Rewrite the entries between the lines holding "検索 (164, 10)" and "Genres & User Tags (28, 130)", inclusive, substituting "Titles" for "Games" and leaving all else unchanged; omit the pictures from the answer.

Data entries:
- - - - - - -
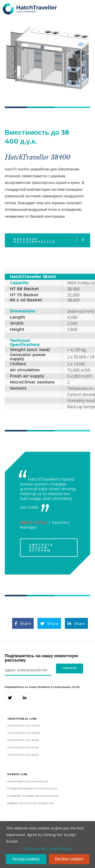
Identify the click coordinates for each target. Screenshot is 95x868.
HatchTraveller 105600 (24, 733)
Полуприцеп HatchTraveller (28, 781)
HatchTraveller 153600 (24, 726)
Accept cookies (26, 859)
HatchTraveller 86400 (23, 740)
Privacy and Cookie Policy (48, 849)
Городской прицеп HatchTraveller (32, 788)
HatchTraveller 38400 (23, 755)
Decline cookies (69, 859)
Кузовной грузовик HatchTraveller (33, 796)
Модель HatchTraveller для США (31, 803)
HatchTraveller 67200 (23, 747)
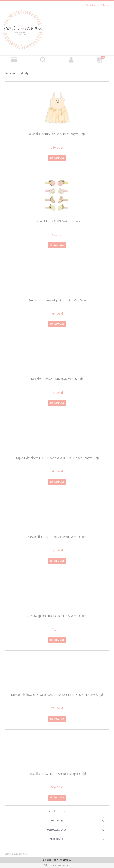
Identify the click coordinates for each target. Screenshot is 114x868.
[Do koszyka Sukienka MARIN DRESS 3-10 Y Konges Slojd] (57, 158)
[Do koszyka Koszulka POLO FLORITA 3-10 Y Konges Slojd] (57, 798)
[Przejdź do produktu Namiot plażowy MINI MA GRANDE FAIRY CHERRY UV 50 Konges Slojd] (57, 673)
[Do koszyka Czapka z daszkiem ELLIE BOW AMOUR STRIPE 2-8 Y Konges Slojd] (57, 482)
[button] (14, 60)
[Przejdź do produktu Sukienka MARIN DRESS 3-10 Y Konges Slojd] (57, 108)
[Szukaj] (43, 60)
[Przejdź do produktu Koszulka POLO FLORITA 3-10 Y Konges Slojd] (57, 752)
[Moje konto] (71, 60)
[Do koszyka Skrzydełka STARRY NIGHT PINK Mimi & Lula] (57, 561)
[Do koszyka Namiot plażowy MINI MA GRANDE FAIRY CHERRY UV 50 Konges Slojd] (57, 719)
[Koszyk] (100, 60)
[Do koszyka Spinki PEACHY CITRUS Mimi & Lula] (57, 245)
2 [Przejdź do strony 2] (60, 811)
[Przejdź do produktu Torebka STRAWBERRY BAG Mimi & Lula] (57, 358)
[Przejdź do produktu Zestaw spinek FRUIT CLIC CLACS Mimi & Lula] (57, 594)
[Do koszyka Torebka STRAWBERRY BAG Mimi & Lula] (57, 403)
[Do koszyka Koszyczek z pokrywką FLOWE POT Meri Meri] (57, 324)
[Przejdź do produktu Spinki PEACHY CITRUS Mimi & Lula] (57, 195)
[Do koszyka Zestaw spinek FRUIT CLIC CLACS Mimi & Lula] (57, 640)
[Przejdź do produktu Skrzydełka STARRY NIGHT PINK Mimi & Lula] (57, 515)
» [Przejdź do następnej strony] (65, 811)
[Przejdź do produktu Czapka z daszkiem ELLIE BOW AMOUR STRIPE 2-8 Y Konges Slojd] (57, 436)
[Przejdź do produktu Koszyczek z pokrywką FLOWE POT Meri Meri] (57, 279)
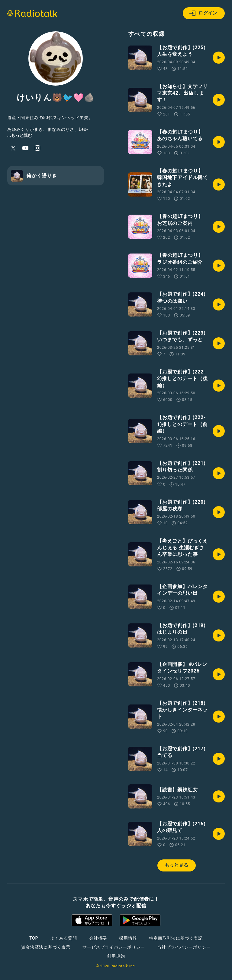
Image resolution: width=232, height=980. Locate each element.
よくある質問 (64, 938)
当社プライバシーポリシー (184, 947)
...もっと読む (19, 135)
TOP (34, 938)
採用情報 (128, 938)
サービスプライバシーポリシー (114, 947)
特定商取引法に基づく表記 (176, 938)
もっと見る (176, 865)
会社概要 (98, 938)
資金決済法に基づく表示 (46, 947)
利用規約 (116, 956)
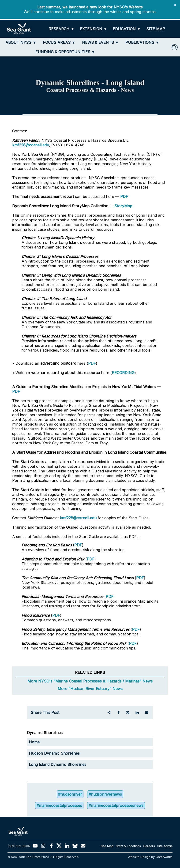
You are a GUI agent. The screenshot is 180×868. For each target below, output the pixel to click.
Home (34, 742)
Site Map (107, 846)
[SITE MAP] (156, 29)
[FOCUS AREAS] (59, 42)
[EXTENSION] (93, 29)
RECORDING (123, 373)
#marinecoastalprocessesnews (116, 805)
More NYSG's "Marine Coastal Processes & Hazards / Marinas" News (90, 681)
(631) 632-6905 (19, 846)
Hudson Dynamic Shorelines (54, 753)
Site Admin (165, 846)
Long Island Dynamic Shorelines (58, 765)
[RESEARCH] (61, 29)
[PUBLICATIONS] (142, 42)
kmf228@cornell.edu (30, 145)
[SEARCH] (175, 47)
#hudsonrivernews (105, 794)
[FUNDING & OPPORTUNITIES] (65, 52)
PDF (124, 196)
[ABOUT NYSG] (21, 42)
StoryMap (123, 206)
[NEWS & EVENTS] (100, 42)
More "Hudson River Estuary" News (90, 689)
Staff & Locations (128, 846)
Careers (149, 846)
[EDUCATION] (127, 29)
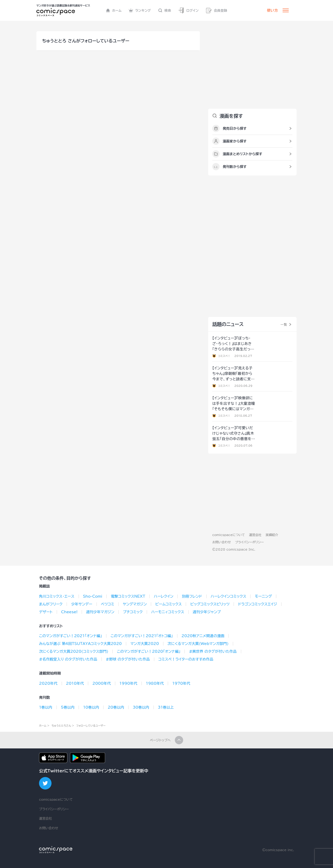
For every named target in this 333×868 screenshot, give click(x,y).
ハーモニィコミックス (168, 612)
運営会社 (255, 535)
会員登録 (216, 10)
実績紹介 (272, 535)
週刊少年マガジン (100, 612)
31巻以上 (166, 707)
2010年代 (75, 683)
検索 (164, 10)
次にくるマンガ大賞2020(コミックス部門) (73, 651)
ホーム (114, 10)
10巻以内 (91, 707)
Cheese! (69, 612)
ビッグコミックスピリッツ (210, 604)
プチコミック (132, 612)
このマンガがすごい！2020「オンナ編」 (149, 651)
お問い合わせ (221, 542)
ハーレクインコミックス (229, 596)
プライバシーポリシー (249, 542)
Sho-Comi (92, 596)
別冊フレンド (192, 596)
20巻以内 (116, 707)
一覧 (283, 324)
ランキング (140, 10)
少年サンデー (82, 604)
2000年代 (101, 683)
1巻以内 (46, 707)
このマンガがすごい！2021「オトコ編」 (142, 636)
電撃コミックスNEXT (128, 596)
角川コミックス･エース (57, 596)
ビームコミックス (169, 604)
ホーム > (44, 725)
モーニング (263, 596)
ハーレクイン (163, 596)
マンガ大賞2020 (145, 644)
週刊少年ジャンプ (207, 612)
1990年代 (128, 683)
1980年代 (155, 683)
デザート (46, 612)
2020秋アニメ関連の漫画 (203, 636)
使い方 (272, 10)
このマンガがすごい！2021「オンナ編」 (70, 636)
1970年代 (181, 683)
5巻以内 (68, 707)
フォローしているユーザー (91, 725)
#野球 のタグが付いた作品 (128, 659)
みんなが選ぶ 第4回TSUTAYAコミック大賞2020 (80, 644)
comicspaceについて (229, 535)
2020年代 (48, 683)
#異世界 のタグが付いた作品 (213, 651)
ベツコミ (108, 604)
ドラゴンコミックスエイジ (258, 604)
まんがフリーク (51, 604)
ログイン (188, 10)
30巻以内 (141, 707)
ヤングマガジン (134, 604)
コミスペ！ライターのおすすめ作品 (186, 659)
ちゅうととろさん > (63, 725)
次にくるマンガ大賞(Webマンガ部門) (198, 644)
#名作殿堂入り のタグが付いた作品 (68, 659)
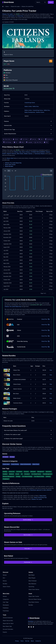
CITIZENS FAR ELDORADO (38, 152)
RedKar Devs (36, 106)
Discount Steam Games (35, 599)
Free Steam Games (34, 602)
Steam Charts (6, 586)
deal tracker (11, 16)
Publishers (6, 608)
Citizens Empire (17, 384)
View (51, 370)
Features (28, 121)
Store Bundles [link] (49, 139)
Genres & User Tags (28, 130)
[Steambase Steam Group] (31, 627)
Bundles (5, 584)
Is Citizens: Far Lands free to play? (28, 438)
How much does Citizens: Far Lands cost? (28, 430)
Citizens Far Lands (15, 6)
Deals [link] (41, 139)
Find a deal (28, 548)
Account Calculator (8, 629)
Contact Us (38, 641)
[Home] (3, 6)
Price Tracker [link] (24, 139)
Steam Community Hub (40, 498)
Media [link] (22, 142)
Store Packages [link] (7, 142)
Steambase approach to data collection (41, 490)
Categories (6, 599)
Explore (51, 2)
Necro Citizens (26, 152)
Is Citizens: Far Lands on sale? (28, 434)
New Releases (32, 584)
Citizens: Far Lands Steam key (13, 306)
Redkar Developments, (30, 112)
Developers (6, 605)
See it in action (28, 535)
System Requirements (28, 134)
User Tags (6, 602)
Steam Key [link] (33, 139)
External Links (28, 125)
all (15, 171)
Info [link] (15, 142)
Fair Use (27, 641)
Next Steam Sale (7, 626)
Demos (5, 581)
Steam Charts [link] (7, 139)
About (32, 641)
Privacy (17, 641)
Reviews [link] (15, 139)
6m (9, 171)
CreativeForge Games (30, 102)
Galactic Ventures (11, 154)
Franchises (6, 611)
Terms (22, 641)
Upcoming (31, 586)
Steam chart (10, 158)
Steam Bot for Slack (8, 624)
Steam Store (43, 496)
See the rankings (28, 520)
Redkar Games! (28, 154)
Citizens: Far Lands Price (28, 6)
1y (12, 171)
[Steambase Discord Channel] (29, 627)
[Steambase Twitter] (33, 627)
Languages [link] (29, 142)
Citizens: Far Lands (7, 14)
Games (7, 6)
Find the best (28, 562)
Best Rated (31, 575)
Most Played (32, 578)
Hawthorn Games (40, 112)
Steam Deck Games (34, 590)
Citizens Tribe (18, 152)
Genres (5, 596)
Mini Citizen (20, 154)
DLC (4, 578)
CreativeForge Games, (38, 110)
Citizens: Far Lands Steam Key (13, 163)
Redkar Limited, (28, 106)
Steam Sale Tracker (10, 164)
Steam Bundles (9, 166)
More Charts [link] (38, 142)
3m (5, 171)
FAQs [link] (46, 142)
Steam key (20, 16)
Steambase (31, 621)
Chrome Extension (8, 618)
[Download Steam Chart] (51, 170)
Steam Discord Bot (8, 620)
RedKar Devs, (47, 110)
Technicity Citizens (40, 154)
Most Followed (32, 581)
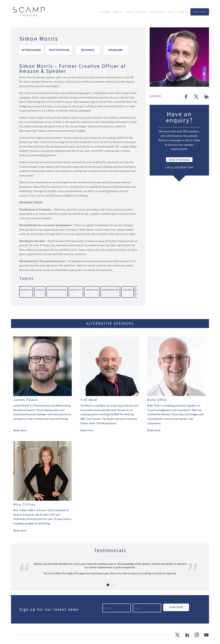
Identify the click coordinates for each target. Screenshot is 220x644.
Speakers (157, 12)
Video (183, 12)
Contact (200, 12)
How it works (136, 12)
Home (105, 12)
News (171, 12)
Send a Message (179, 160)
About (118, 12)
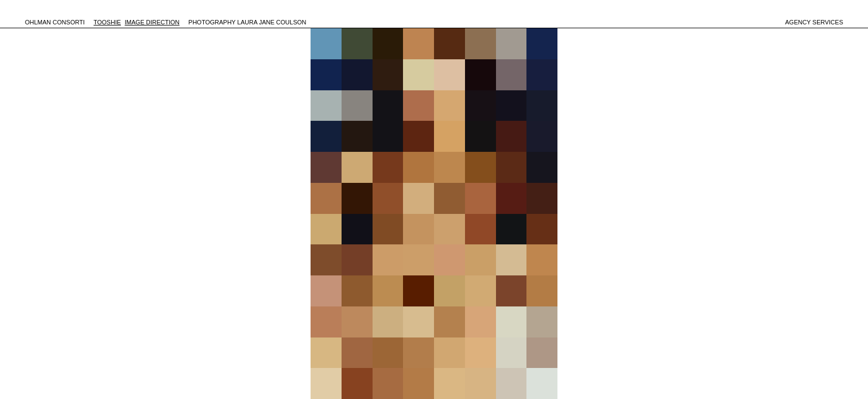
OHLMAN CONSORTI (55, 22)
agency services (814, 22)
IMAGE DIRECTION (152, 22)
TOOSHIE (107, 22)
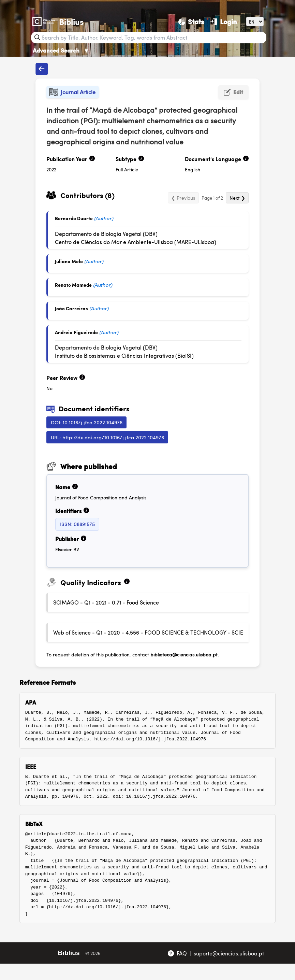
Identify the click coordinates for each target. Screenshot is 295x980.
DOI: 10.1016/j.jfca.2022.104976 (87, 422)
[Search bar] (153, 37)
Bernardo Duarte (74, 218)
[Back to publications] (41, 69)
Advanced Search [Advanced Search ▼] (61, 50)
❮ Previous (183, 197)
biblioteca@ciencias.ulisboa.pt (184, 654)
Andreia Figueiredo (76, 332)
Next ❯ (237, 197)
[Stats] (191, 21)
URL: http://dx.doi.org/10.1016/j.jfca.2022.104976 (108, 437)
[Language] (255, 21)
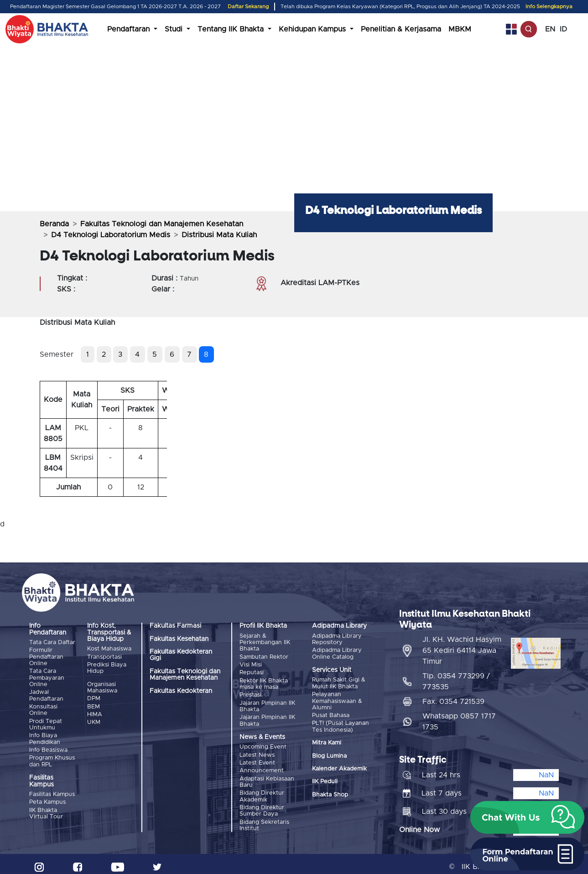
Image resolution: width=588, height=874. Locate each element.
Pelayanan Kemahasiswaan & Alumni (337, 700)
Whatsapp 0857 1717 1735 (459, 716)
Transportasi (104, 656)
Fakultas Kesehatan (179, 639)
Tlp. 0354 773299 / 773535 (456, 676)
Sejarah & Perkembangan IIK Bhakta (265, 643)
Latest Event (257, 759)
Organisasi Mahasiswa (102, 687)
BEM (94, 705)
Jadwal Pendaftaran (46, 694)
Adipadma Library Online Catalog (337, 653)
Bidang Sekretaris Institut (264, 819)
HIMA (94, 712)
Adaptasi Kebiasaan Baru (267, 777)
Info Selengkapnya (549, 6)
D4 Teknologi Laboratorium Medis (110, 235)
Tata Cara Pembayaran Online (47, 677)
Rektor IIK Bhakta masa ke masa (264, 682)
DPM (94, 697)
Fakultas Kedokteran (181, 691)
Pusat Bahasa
- - - - - - -
▶ [Solved exercise]:
検索 (164, 10)
次にくるマンガ大賞2020(コミックス部門) (73, 651)
ホーム (114, 10)
10巻以内 (91, 707)
Cheese! (69, 612)
ビッグコミックスピリッツ (210, 604)
プチコミック (132, 612)
このマンガがすごい！2020「オンナ編」 (149, 651)
お問い合わせ (221, 542)
ハーレクインコミックス (229, 596)
プライバシーポリシー (249, 542)
Sho-Comi (92, 596)
別冊フレンド (192, 596)
20巻以内 (116, 707)
一覧 (283, 324)
ランキング (140, 10)
少年サンデー (82, 604)
2000年代 (101, 683)
1巻以内 (46, 707)
このマンガがすごい！2021「オトコ編」 (142, 636)
電撃コミックスNEXT (128, 596)
角川コミックス･エース (57, 596)
ビームコミックス (169, 604)
ホーム > (44, 725)
モーニング (263, 596)
ハーレクイン (163, 596)
マンガ大賞2020 (145, 644)
週刊少年ジャンプ (207, 612)
1990年代 (128, 683)
1980年代 (155, 683)
デザート (46, 612)
2020秋アニメ関連の漫画 (203, 636)
使い方 (272, 10)
このマンガがすごい！2021「オンナ編」 (70, 636)
1970年代 (181, 683)
5巻以内 (68, 707)
フォローしているユーザー (91, 725)
#野球 のタグが付いた作品 (128, 659)
みんなが選ぶ 第4回TSUTAYAコミック大賞2020 (80, 644)
comicspaceについて (229, 535)
2020年代 (48, 683)
#異世界 のタグが付いた作品 (213, 651)
ベツコミ (108, 604)
ドラゴンコミックスエイジ (258, 604)
まんがフリーク (51, 604)
ログイン (188, 10)
30巻以内 (141, 707)
ヤングマガジン (134, 604)
コミスペ！ライターのおすすめ作品 (186, 659)
ちゅうととろさん > (63, 725)
次にくるマンガ大賞(Webマンガ部門) (198, 644)
#名作殿堂入り のタグが付いた作品 (68, 659)
CITIZENS FAR ELDORADO (38, 152)
RedKar Devs (36, 106)
Discount Steam Titles (35, 599)
Free Steam Titles (34, 602)
Steam Charts (6, 586)
deal tracker (11, 16)
Publishers (6, 608)
Citizens Empire (17, 384)
View (51, 370)
Features (28, 121)
Store Bundles [link] (49, 139)
Genres & User Tags (28, 130)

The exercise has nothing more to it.